[Start Data supplied]
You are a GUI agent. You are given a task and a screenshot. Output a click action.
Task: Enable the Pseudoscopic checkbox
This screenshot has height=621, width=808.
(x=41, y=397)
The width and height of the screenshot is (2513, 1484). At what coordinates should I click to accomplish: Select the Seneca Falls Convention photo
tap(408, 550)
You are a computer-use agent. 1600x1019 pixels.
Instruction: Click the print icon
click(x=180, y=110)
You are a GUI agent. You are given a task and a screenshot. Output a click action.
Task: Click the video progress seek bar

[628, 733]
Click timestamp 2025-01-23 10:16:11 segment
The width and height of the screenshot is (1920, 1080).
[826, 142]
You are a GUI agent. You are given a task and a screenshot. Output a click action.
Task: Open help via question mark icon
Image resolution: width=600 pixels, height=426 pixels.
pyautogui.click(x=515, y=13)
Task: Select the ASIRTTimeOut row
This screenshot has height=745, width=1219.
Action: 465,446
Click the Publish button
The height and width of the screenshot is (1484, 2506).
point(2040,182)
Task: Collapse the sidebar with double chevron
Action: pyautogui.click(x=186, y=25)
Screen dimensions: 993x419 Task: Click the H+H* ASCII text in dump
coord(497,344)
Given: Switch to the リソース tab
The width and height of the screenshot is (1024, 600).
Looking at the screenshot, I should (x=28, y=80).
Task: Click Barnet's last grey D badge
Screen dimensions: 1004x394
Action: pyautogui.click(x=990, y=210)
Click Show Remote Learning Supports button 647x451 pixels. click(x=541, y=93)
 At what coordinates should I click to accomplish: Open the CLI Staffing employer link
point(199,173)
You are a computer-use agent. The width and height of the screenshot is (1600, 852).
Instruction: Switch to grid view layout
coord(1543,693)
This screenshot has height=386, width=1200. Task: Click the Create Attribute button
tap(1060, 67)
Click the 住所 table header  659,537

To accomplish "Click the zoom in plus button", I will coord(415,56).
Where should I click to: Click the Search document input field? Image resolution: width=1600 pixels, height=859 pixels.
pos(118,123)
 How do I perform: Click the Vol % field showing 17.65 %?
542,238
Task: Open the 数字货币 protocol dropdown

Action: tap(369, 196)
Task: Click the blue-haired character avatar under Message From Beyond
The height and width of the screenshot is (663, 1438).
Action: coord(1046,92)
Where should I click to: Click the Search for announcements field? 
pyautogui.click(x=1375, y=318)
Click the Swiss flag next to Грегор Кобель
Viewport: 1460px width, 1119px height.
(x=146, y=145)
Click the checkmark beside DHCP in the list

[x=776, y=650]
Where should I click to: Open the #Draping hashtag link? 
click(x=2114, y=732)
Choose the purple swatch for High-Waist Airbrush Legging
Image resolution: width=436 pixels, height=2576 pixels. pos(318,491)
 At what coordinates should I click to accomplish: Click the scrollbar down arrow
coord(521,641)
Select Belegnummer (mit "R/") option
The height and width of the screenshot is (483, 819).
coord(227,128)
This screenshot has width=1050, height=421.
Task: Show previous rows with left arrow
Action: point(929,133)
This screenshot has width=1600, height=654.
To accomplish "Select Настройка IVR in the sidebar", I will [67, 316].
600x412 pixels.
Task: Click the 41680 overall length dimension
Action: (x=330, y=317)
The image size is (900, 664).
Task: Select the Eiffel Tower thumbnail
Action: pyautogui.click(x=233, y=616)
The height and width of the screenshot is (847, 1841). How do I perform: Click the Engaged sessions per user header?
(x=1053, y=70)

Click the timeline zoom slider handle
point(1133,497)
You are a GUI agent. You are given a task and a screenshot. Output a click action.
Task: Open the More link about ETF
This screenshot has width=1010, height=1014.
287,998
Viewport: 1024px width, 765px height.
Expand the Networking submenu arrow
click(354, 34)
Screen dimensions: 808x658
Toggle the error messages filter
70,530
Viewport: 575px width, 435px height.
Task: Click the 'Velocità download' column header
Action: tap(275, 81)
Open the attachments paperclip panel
[End Data supplied]
Stated task :: Rewrite every line of the entries above as a Markdown table with the columns No. and Text, numbering each row, and leave out the blank lines.

Task response ::
| No. | Text |
|---|---|
| 1 | You are a GUI agent. You are given a task and a screenshot. Output a click action. |
| 2 | Task: Enable the Pseudoscopic checkbox |
| 3 | This screenshot has height=621, width=808. |
| 4 | (x=41, y=397) |
| 5 | The width and height of the screenshot is (2513, 1484). At what coordinates should I click to accomplish: Select the Seneca Falls Convention photo |
| 6 | tap(408, 550) |
| 7 | You are a computer-use agent. 1600x1019 pixels. |
| 8 | Instruction: Click the print icon |
| 9 | click(x=180, y=110) |
| 10 | You are a GUI agent. You are given a task and a screenshot. Output a click action. |
| 11 | Task: Click the video progress seek bar |
| 12 | [628, 733] |
| 13 | Click timestamp 2025-01-23 10:16:11 segment |
| 14 | The width and height of the screenshot is (1920, 1080). |
| 15 | [826, 142] |
| 16 | You are a GUI agent. You are given a task and a screenshot. Output a click action. |
| 17 | Task: Open help via question mark icon |
| 18 | Image resolution: width=600 pixels, height=426 pixels. |
| 19 | pyautogui.click(x=515, y=13) |
| 20 | Task: Select the ASIRTTimeOut row |
| 21 | This screenshot has height=745, width=1219. |
| 22 | Action: 465,446 |
| 23 | Click the Publish button |
| 24 | The height and width of the screenshot is (1484, 2506). |
| 25 | point(2040,182) |
| 26 | Task: Collapse the sidebar with double chevron |
| 27 | Action: pyautogui.click(x=186, y=25) |
| 28 | Screen dimensions: 993x419 Task: Click the H+H* ASCII text in dump |
| 29 | coord(497,344) |
| 30 | Given: Switch to the リソース tab |
| 31 | The width and height of the screenshot is (1024, 600). |
| 32 | Looking at the screenshot, I should (x=28, y=80). |
| 33 | Task: Click Barnet's last grey D badge |
| 34 | Screen dimensions: 1004x394 |
| 35 | Action: pyautogui.click(x=990, y=210) |
| 36 | Click Show Remote Learning Supports button 647x451 pixels. click(x=541, y=93) |
| 37 |  At what coordinates should I click to accomplish: Open the CLI Staffing employer link |
| 38 | point(199,173) |
| 39 | You are a computer-use agent. The width and height of the screenshot is (1600, 852). |
| 40 | Instruction: Switch to grid view layout |
| 41 | coord(1543,693) |
| 42 | This screenshot has height=386, width=1200. Task: Click the Create Attribute button |
| 43 | tap(1060, 67) |
| 44 | Click the 住所 table header  659,537 |
| 45 | To accomplish "Click the zoom in plus button", I will coord(415,56). |
| 46 | Where should I click to: Click the Search document input field? Image resolution: width=1600 pixels, height=859 pixels. |
| 47 | pos(118,123) |
| 48 |  How do I perform: Click the Vol % field showing 17.65 %? |
| 49 | 542,238 |
| 50 | Task: Open the 数字货币 protocol dropdown |
| 51 | Action: tap(369, 196) |
| 52 | Task: Click the blue-haired character avatar under Message From Beyond |
| 53 | The height and width of the screenshot is (663, 1438). |
| 54 | Action: coord(1046,92) |
| 55 | Where should I click to: Click the Search for announcements field?  |
| 56 | pyautogui.click(x=1375, y=318) |
| 57 | Click the Swiss flag next to Грегор Кобель |
| 58 | Viewport: 1460px width, 1119px height. |
| 59 | (x=146, y=145) |
| 60 | Click the checkmark beside DHCP in the list |
| 61 | [x=776, y=650] |
| 62 | Where should I click to: Open the #Draping hashtag link?  |
| 63 | click(x=2114, y=732) |
| 64 | Choose the purple swatch for High-Waist Airbrush Legging |
| 65 | Image resolution: width=436 pixels, height=2576 pixels. pos(318,491) |
| 66 |  At what coordinates should I click to accomplish: Click the scrollbar down arrow |
| 67 | coord(521,641) |
| 68 | Select Belegnummer (mit "R/") option |
| 69 | The height and width of the screenshot is (483, 819). |
| 70 | coord(227,128) |
| 71 | This screenshot has width=1050, height=421. |
| 72 | Task: Show previous rows with left arrow |
| 73 | Action: point(929,133) |
| 74 | This screenshot has width=1600, height=654. |
| 75 | To accomplish "Select Настройка IVR in the sidebar", I will [67, 316]. |
| 76 | 600x412 pixels. |
| 77 | Task: Click the 41680 overall length dimension |
| 78 | Action: (x=330, y=317) |
| 79 | The image size is (900, 664). |
| 80 | Task: Select the Eiffel Tower thumbnail |
| 81 | Action: pyautogui.click(x=233, y=616) |
| 82 | The height and width of the screenshot is (847, 1841). How do I perform: Click the Engaged sessions per user header? |
| 83 | (x=1053, y=70) |
| 84 | Click the timeline zoom slider handle |
| 85 | point(1133,497) |
| 86 | You are a GUI agent. You are given a task and a screenshot. Output a click action. |
| 87 | Task: Open the More link about ETF |
| 88 | This screenshot has width=1010, height=1014. |
| 89 | 287,998 |
| 90 | Viewport: 1024px width, 765px height. |
| 91 | Expand the Networking submenu arrow |
| 92 | click(354, 34) |
| 93 | Screen dimensions: 808x658 |
| 94 | Toggle the error messages filter |
| 95 | 70,530 |
| 96 | Viewport: 575px width, 435px height. |
| 97 | Task: Click the 'Velocità download' column header |
| 98 | Action: tap(275, 81) |
| 99 | Open the attachments paperclip panel |